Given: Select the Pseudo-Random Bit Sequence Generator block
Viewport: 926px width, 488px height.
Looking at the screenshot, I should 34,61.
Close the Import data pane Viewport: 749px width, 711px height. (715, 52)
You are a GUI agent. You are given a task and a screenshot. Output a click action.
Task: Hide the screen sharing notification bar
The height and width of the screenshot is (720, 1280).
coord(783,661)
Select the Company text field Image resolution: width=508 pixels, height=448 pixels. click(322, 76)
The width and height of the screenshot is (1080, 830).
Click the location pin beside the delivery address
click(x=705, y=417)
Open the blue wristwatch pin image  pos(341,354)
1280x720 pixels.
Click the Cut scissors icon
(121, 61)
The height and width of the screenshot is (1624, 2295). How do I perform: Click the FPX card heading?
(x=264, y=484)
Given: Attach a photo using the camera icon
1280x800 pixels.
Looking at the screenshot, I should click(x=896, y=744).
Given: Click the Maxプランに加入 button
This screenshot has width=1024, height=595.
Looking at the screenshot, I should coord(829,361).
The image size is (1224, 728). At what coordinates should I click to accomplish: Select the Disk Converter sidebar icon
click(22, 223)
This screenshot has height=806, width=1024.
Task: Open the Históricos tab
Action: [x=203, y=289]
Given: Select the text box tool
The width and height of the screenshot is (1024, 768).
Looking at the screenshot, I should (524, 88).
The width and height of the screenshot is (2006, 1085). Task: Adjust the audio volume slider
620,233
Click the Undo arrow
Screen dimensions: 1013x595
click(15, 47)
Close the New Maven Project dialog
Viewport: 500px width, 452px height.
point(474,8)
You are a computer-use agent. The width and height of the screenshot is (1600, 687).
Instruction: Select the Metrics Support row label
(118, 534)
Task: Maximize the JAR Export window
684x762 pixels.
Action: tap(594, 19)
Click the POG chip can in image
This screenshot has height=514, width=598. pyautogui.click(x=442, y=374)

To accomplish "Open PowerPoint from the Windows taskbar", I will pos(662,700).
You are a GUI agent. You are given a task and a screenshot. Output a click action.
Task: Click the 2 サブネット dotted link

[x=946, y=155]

--------------------

WHAT TO DO: The required output is every line from the one that holds "The image size" through the last line of the listing above, retyped exactly and with nothing else.

TASK SOLUTION:
The image size is (1224, 728). At what coordinates should I click to accomplish: Select the Disk Converter sidebar icon
click(22, 223)
This screenshot has height=806, width=1024.
Task: Open the Históricos tab
Action: [x=203, y=289]
Given: Select the text box tool
The width and height of the screenshot is (1024, 768).
Looking at the screenshot, I should (524, 88).
The width and height of the screenshot is (2006, 1085). Task: Adjust the audio volume slider
620,233
Click the Undo arrow
Screen dimensions: 1013x595
click(15, 47)
Close the New Maven Project dialog
Viewport: 500px width, 452px height.
point(474,8)
You are a computer-use agent. The width and height of the screenshot is (1600, 687).
Instruction: Select the Metrics Support row label
(118, 534)
Task: Maximize the JAR Export window
684x762 pixels.
Action: tap(594, 19)
Click the POG chip can in image
This screenshot has height=514, width=598. pyautogui.click(x=442, y=374)

To accomplish "Open PowerPoint from the Windows taskbar", I will pos(662,700).
You are a GUI agent. You are given a task and a screenshot. Output a click action.
Task: Click the 2 サブネット dotted link

[x=946, y=155]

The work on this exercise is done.